Records from a dataset:
— BEGIN —

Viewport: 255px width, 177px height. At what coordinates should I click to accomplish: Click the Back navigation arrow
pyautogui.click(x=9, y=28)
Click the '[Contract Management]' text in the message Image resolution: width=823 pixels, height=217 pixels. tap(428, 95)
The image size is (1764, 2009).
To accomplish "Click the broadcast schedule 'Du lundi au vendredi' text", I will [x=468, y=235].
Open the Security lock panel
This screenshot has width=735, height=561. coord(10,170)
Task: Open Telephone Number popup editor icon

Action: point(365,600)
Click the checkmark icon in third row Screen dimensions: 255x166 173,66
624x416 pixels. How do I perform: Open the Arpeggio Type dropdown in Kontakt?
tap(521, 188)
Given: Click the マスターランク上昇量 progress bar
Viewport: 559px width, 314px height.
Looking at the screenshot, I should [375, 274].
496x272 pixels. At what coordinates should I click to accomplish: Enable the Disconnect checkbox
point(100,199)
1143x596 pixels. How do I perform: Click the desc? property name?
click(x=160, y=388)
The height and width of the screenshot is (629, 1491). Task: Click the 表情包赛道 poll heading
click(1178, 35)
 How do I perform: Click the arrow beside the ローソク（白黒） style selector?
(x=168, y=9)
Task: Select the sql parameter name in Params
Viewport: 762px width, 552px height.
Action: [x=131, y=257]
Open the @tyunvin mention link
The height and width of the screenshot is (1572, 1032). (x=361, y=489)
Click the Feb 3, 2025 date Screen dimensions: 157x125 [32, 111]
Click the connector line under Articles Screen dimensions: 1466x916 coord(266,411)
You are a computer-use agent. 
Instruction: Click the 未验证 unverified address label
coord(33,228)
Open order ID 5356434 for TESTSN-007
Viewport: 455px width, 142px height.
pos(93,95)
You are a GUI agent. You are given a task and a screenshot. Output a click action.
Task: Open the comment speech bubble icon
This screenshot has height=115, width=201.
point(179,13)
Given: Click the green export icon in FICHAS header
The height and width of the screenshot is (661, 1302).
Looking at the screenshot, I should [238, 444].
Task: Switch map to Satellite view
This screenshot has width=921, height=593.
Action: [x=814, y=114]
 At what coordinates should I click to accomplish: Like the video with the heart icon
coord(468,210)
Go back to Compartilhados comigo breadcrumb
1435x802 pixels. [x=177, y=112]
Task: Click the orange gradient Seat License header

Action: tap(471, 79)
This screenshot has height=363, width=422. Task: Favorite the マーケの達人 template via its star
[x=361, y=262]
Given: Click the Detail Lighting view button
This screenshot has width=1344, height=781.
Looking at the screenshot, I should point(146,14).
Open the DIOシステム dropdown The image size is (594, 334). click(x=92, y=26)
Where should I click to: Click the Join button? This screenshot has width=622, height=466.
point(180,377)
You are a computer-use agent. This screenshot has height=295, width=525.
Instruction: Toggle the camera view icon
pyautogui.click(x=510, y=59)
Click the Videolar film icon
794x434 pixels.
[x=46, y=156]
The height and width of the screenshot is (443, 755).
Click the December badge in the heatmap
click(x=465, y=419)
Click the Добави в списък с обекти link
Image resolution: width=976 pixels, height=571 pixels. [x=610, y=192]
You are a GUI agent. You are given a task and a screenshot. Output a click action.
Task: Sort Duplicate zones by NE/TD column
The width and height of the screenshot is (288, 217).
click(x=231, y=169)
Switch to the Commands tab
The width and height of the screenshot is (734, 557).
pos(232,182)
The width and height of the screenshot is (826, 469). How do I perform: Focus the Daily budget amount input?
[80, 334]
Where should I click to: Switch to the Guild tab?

— END —

▸ EXERCISE DIRECTIONS: Copy every item above word for word, keeping each line as it appears.

▸ SOLUTION TO THIS EXERCISE:
Viewport: 255px width, 177px height. At what coordinates should I click to accomplish: Click the Back navigation arrow
pyautogui.click(x=9, y=28)
Click the '[Contract Management]' text in the message Image resolution: width=823 pixels, height=217 pixels. tap(428, 95)
The image size is (1764, 2009).
To accomplish "Click the broadcast schedule 'Du lundi au vendredi' text", I will [x=468, y=235].
Open the Security lock panel
This screenshot has width=735, height=561. coord(10,170)
Task: Open Telephone Number popup editor icon

Action: point(365,600)
Click the checkmark icon in third row Screen dimensions: 255x166 173,66
624x416 pixels. How do I perform: Open the Arpeggio Type dropdown in Kontakt?
tap(521, 188)
Given: Click the マスターランク上昇量 progress bar
Viewport: 559px width, 314px height.
Looking at the screenshot, I should [375, 274].
496x272 pixels. At what coordinates should I click to accomplish: Enable the Disconnect checkbox
point(100,199)
1143x596 pixels. How do I perform: Click the desc? property name?
click(x=160, y=388)
The height and width of the screenshot is (629, 1491). Task: Click the 表情包赛道 poll heading
click(1178, 35)
 How do I perform: Click the arrow beside the ローソク（白黒） style selector?
(x=168, y=9)
Task: Select the sql parameter name in Params
Viewport: 762px width, 552px height.
Action: [x=131, y=257]
Open the @tyunvin mention link
The height and width of the screenshot is (1572, 1032). (x=361, y=489)
Click the Feb 3, 2025 date Screen dimensions: 157x125 [32, 111]
Click the connector line under Articles Screen dimensions: 1466x916 coord(266,411)
You are a computer-use agent. 
Instruction: Click the 未验证 unverified address label
coord(33,228)
Open order ID 5356434 for TESTSN-007
Viewport: 455px width, 142px height.
pos(93,95)
You are a GUI agent. You are given a task and a screenshot. Output a click action.
Task: Open the comment speech bubble icon
This screenshot has height=115, width=201.
point(179,13)
Given: Click the green export icon in FICHAS header
The height and width of the screenshot is (661, 1302).
Looking at the screenshot, I should [238, 444].
Task: Switch map to Satellite view
This screenshot has width=921, height=593.
Action: [x=814, y=114]
 At what coordinates should I click to accomplish: Like the video with the heart icon
coord(468,210)
Go back to Compartilhados comigo breadcrumb
1435x802 pixels. [x=177, y=112]
Task: Click the orange gradient Seat License header

Action: tap(471, 79)
This screenshot has height=363, width=422. Task: Favorite the マーケの達人 template via its star
[x=361, y=262]
Given: Click the Detail Lighting view button
This screenshot has width=1344, height=781.
Looking at the screenshot, I should point(146,14).
Open the DIOシステム dropdown The image size is (594, 334). click(x=92, y=26)
Where should I click to: Click the Join button? This screenshot has width=622, height=466.
point(180,377)
You are a computer-use agent. This screenshot has height=295, width=525.
Instruction: Toggle the camera view icon
pyautogui.click(x=510, y=59)
Click the Videolar film icon
794x434 pixels.
[x=46, y=156]
The height and width of the screenshot is (443, 755).
Click the December badge in the heatmap
click(x=465, y=419)
Click the Добави в списък с обекти link
Image resolution: width=976 pixels, height=571 pixels. [x=610, y=192]
You are a GUI agent. You are given a task and a screenshot. Output a click action.
Task: Sort Duplicate zones by NE/TD column
The width and height of the screenshot is (288, 217).
click(x=231, y=169)
Switch to the Commands tab
The width and height of the screenshot is (734, 557).
pos(232,182)
The width and height of the screenshot is (826, 469). How do I perform: Focus the Daily budget amount input?
[80, 334]
Where should I click to: Switch to the Guild tab?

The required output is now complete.